### What to work on
All of the records below must be output exactly, with no pictures carried over.

Collected data entries
:::::
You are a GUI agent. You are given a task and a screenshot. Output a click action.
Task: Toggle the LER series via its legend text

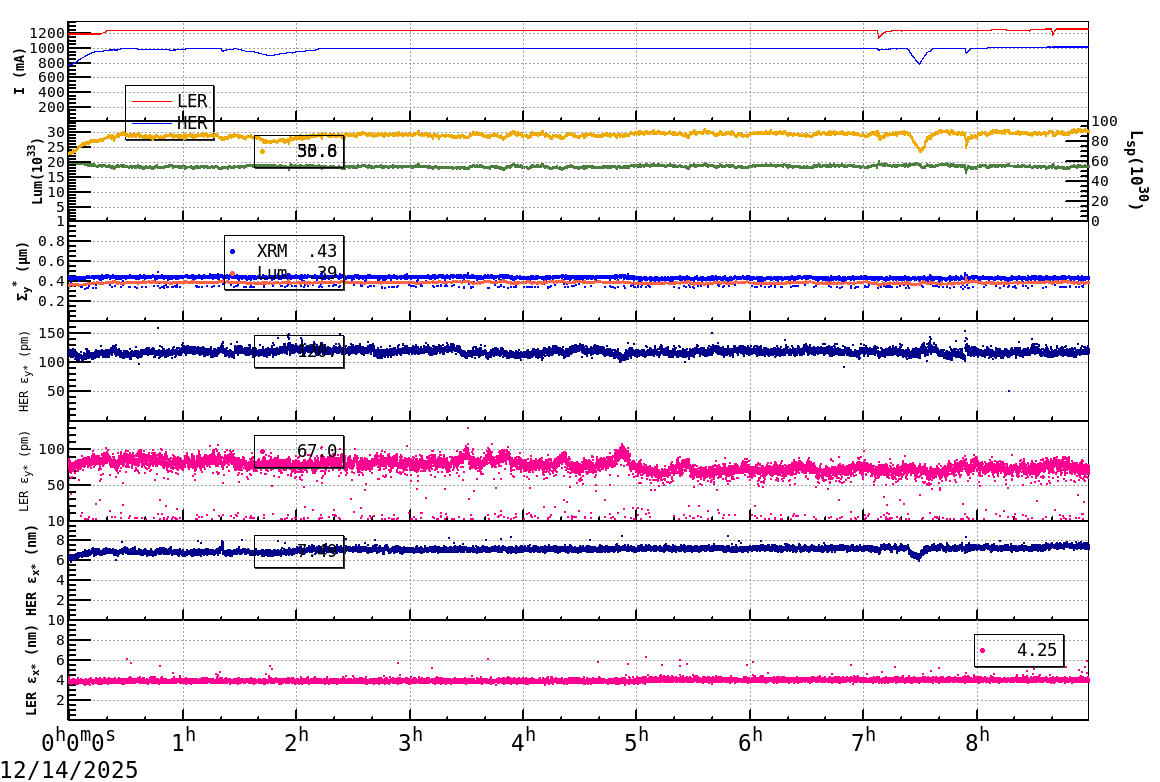[190, 100]
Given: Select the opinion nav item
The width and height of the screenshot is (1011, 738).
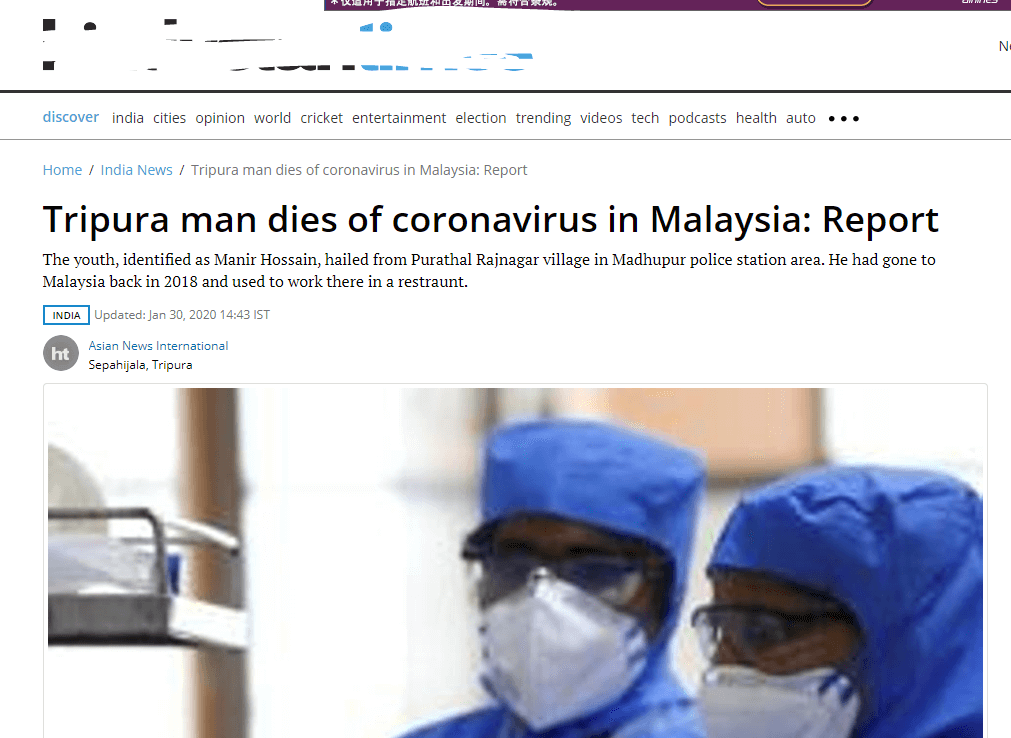Looking at the screenshot, I should tap(220, 119).
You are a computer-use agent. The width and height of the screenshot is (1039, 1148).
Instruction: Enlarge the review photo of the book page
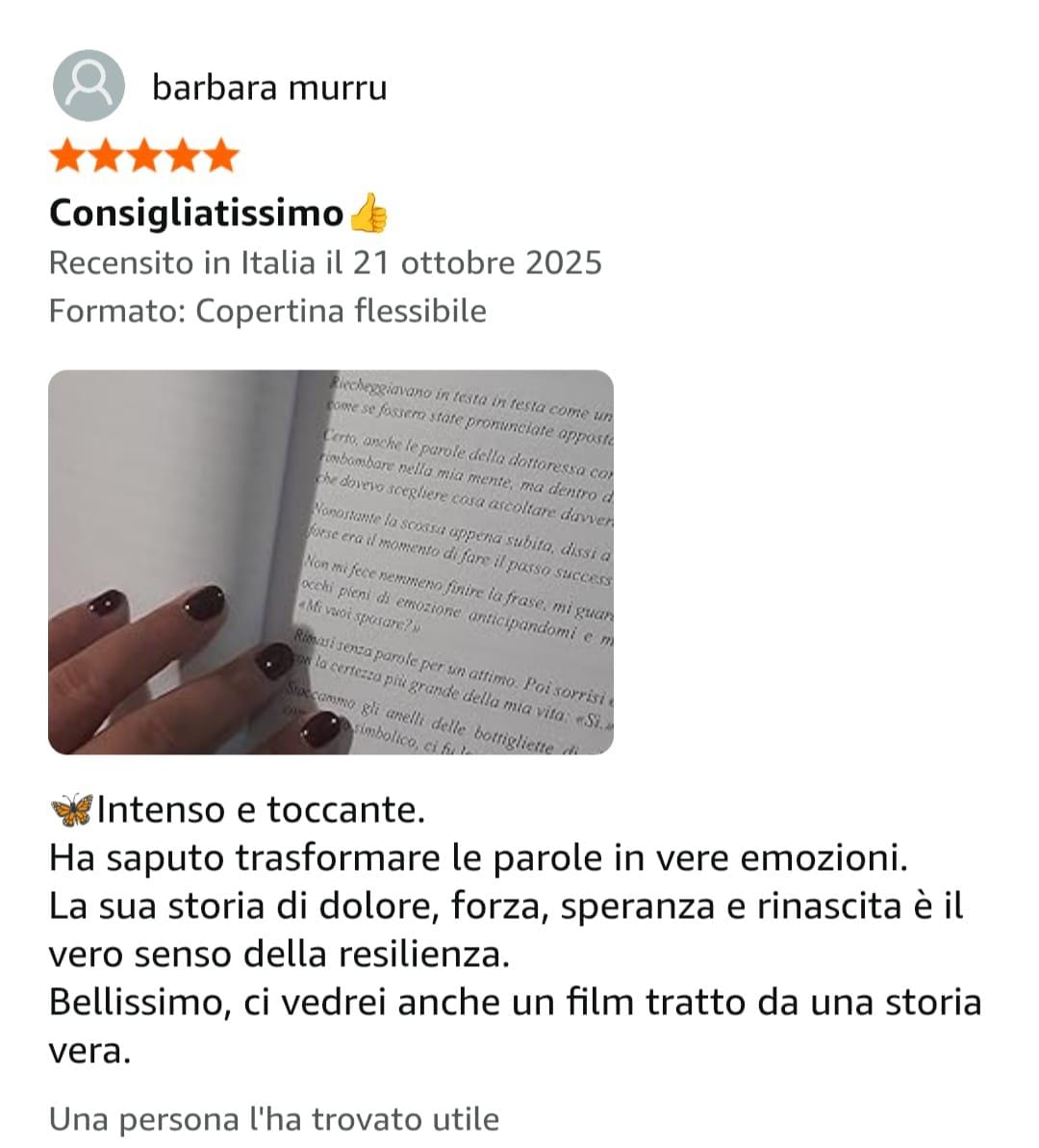point(331,562)
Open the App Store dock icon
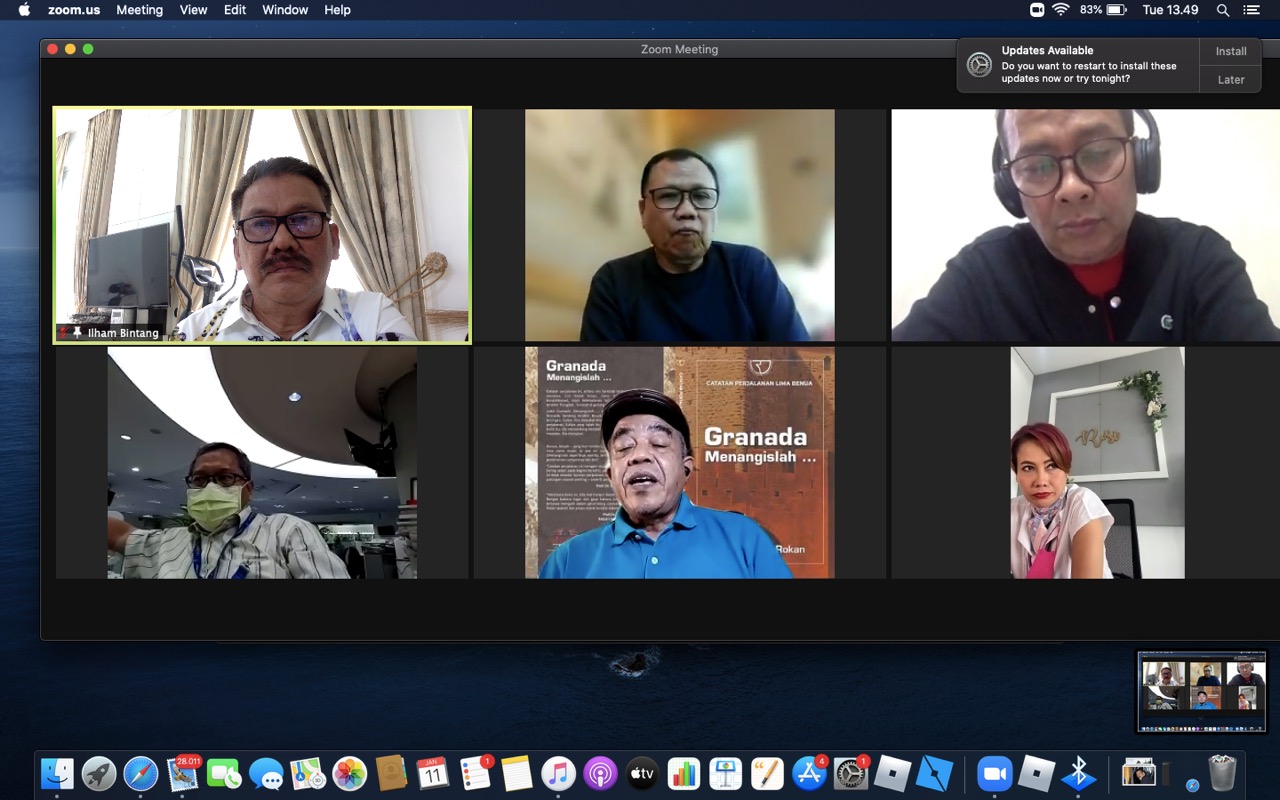 [x=809, y=773]
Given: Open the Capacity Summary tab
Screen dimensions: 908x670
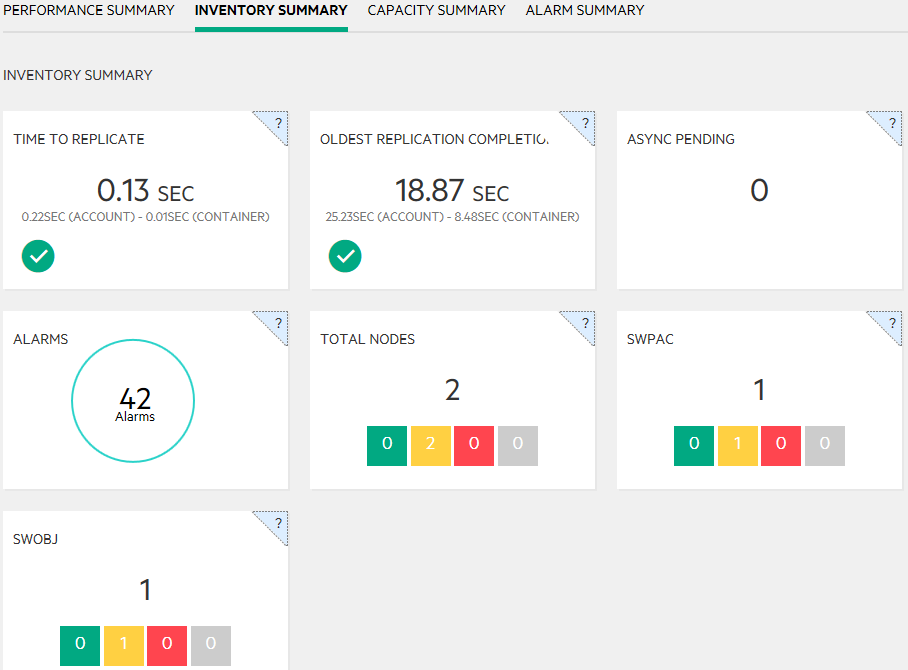Looking at the screenshot, I should click(436, 11).
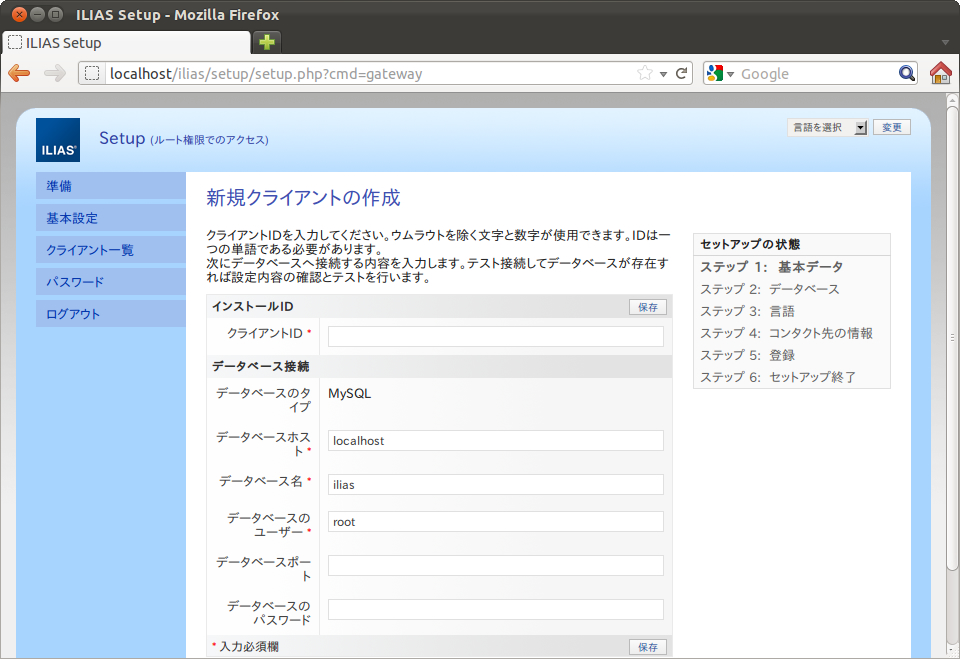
:::::
### Output of the exercise
You are a GUI agent. You are given a task and a screenshot. Output a click action.
Task: Toggle the LER series via its legend text

[190, 100]
Given: Select the opinion nav item
The width and height of the screenshot is (1011, 738).
Looking at the screenshot, I should tap(220, 119).
You are a computer-use agent. The width and height of the screenshot is (1039, 1148).
Instruction: Enlarge the review photo of the book page
point(331,562)
Open the App Store dock icon
 [x=809, y=773]
Given: Open the Capacity Summary tab
Screen dimensions: 908x670
Looking at the screenshot, I should click(436, 11).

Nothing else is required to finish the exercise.